残ったのは、生々しい血の跡。砕け散る、刺々しかった氷の柱の残骸、そして、血だらけのキヨ。その姿は、のぼり始めた太陽の光と相まって、血を求めた獣にも見えた。
──数時間後──
「途中で寝てるなんてなぁ……」
「仕方ないよ、キヨくんだってそうとう疲れてたんじゃないかな?リーダーやったり、敵チームの罠から逃げたり……」
「担いでいないマグナに言われる筋合いはないのだ!!!」
愚痴るマグナ、宥めるミラ、そしてガルダスと、ガルダスに担がれた、眠っているキヨ。貴族たちとの戦闘では、[魔力貯蓄器]の魔力と自身の魔力を使っていたキヨは、[魔力貯蓄器]にあった魔力で、自身の傷を塞いだ。

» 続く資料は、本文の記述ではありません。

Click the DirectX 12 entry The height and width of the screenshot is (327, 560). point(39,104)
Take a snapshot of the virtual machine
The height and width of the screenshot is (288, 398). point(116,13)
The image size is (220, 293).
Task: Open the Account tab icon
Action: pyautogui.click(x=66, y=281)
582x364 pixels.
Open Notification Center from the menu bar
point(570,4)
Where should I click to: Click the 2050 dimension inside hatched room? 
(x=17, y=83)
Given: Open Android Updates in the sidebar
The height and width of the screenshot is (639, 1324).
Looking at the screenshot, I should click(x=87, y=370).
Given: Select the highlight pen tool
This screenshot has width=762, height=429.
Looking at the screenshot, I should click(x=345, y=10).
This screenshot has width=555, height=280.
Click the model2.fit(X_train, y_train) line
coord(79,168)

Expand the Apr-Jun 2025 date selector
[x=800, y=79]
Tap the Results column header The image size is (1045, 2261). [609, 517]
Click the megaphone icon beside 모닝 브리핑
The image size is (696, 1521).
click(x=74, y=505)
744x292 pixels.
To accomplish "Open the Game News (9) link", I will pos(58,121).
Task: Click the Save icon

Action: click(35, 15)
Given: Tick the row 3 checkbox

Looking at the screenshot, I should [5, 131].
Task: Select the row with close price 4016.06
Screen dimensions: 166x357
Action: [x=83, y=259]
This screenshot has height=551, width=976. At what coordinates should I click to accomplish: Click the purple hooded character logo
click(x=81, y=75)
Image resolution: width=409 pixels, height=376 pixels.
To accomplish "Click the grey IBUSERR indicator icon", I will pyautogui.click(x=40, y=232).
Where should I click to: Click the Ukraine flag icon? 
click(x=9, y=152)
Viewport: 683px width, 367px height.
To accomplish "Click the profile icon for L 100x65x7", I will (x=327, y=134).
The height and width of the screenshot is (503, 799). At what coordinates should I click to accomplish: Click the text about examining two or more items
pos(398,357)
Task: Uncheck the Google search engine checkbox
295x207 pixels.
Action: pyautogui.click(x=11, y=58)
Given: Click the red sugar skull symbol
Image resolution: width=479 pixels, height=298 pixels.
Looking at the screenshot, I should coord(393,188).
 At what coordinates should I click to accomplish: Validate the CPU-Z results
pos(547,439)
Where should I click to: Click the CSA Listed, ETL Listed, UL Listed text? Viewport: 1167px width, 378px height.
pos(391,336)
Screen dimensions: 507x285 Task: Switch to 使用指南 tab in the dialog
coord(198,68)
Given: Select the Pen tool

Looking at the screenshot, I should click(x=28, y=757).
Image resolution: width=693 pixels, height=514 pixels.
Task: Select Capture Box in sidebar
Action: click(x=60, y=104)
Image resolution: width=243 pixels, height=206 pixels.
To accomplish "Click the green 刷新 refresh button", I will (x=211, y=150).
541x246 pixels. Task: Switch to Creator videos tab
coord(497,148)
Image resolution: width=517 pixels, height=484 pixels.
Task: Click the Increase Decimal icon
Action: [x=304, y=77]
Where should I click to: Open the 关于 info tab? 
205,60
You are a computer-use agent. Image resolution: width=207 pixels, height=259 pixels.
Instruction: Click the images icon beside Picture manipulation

因みに、服の血は水魔法で薄め、服はローブを巻き付けて誤魔化している。傷を塞いだキヨは魔法を解除し、ガルダスにこう言い含めた。
「俺が戦ったことは他言無用だぞ?あいつらには何も言うな。俺は途中から居眠りしてたってことにしておいてくれ……よ……」
キヨはその疲労から、話の途中で寝始めてしまった。そこにタイミングが良いのか悪いのか、彼らが起きてきたのだ。
やむを得ず、ガルダスはキヨに言われた通りに話して、彼らを騙していた。